● WHAT YOU ARE ASKED TO DO
Below are some records. Retype exactly the lines from the one containing "You are a computer-use" through the one containing "Task: Focus the Enter note to add field", both included, skipping every picture.

Collected data

****************

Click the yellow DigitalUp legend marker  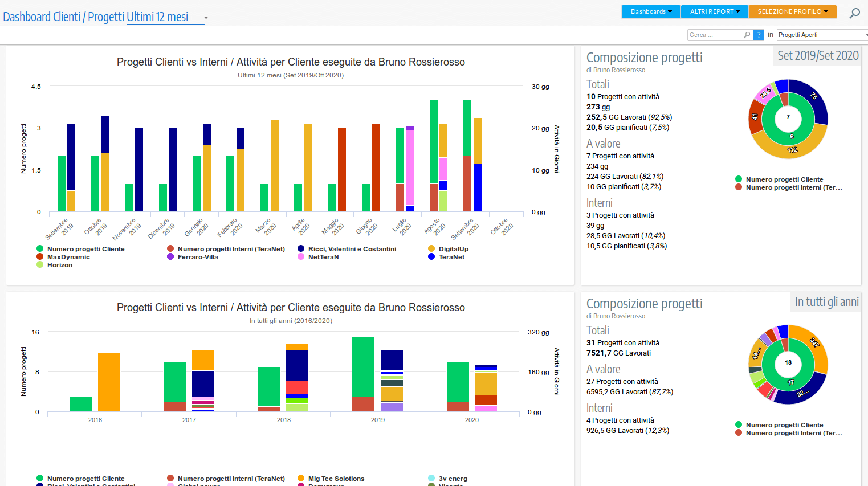tap(431, 249)
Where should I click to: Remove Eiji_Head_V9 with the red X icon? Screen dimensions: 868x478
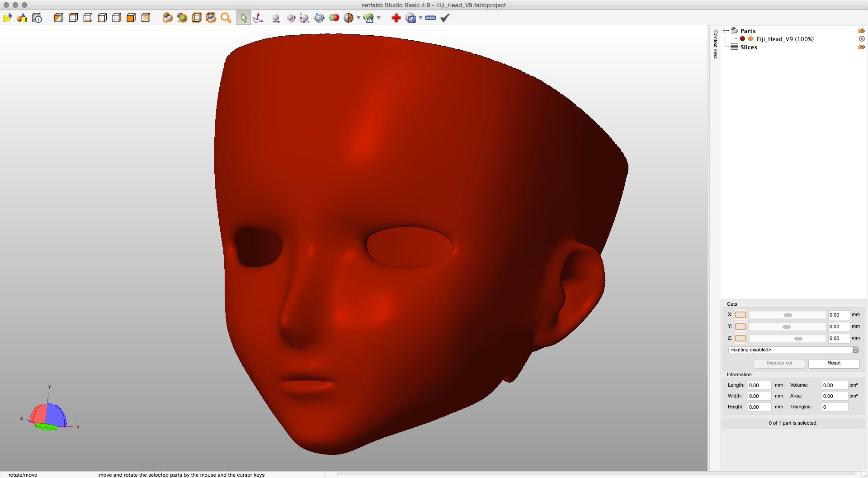pyautogui.click(x=862, y=39)
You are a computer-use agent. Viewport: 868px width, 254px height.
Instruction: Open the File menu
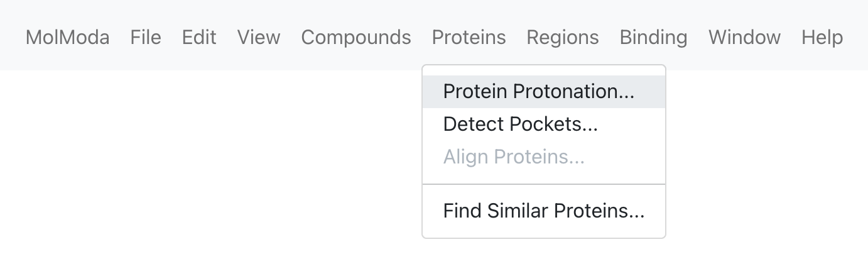click(146, 37)
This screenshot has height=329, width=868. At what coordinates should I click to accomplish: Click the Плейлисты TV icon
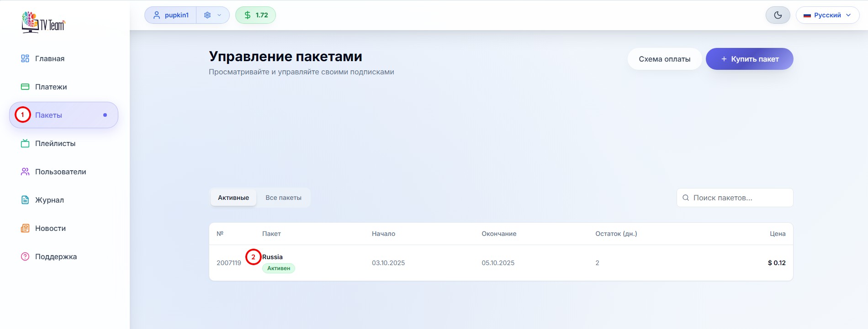point(25,143)
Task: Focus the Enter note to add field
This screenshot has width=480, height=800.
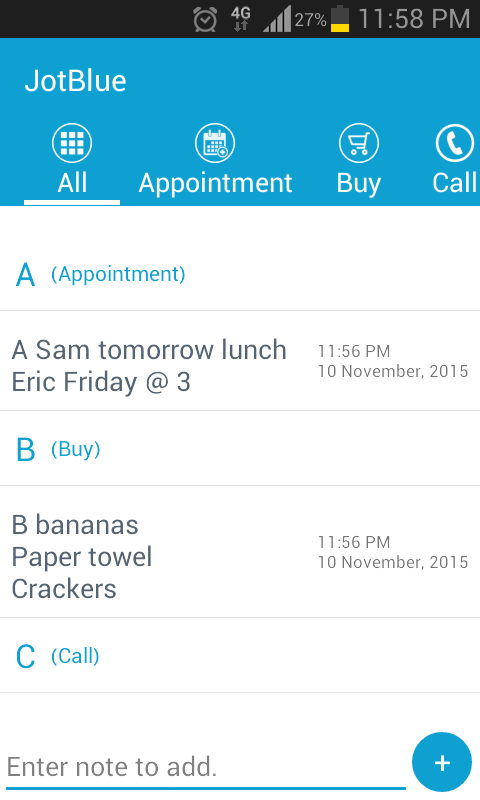Action: pyautogui.click(x=206, y=768)
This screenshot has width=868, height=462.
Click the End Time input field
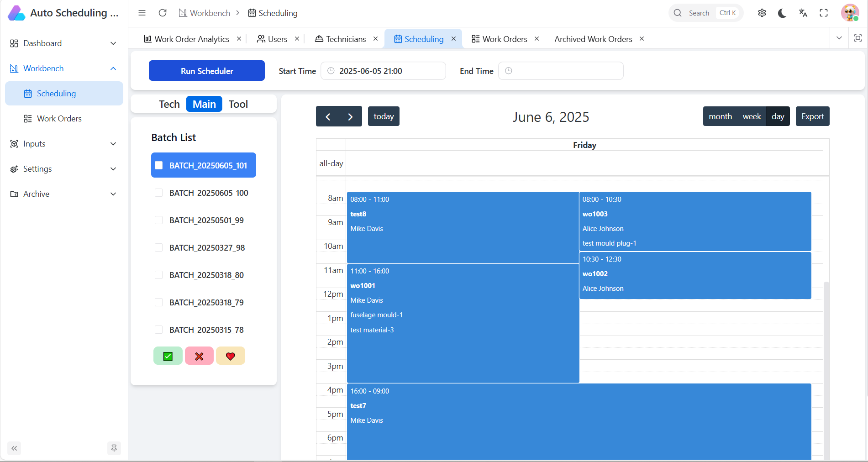click(565, 71)
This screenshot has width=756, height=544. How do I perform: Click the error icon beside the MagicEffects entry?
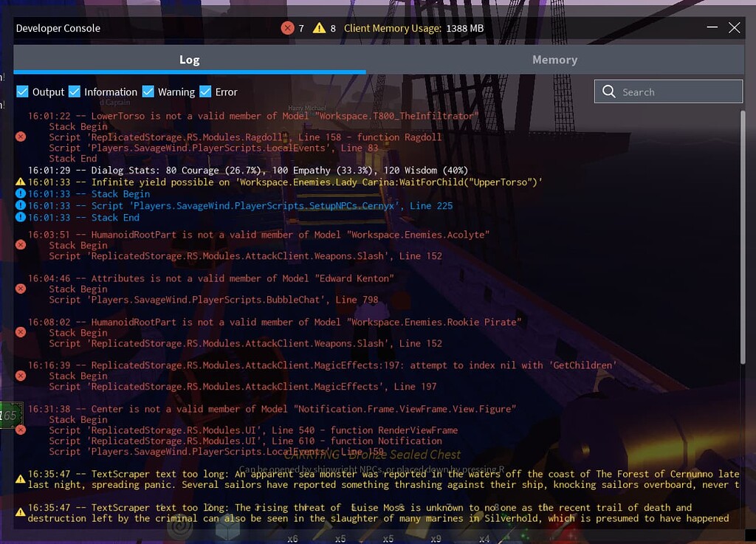[x=21, y=376]

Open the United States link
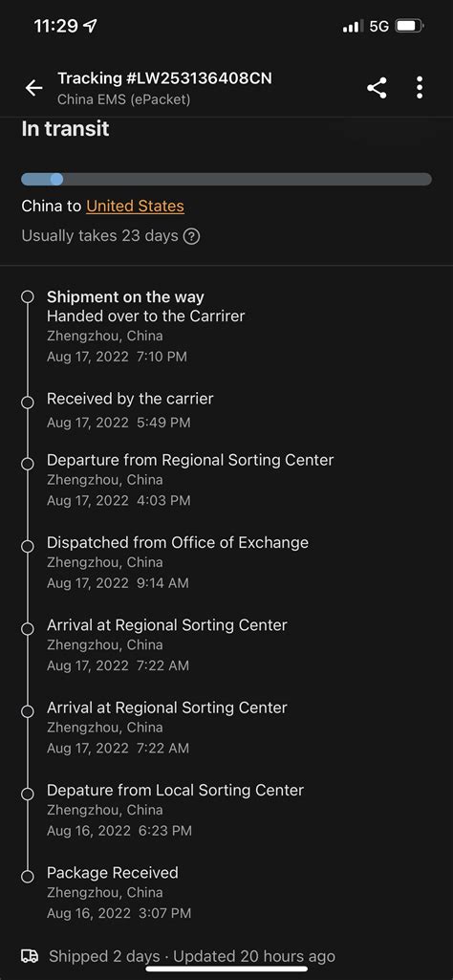[135, 206]
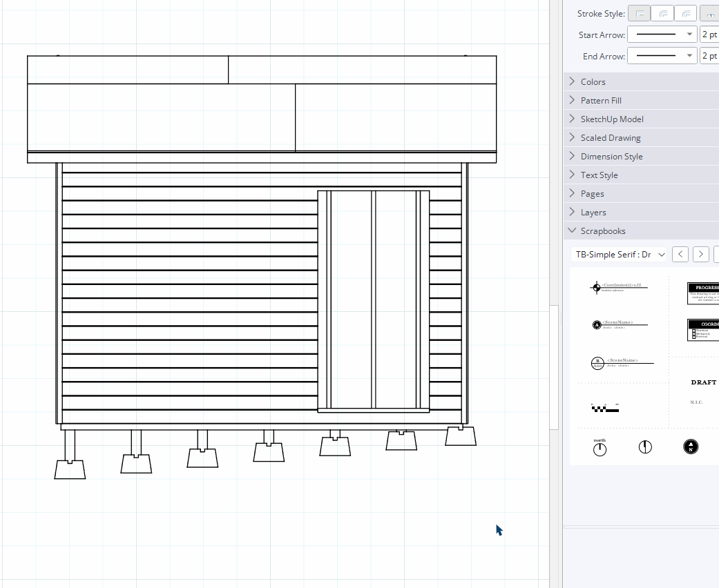The image size is (719, 588).
Task: Select the rounded corner stroke style
Action: (x=663, y=14)
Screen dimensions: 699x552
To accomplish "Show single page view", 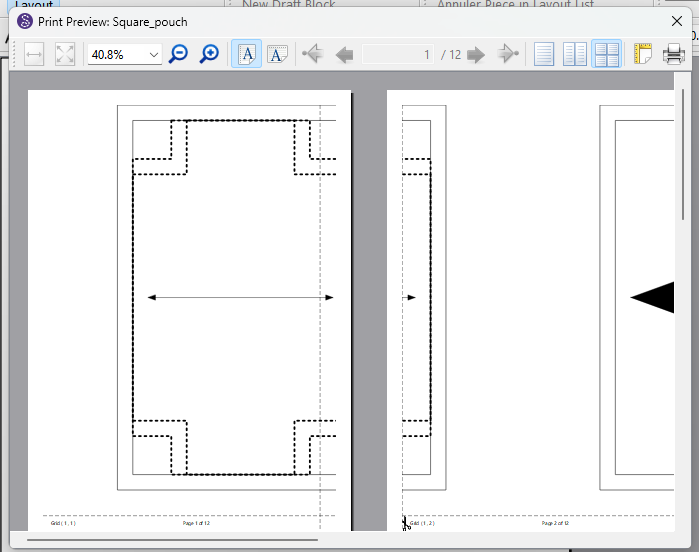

****************

● OUTPUT BELOW
You are a computer-use agent. Viewport: 868px width, 254px height.
Instruction: Open the File menu
click(146, 37)
This screenshot has height=329, width=868. At what coordinates should I click to accomplish: Click the Плейлисты TV icon
point(25,143)
Task: Focus the Enter note to add field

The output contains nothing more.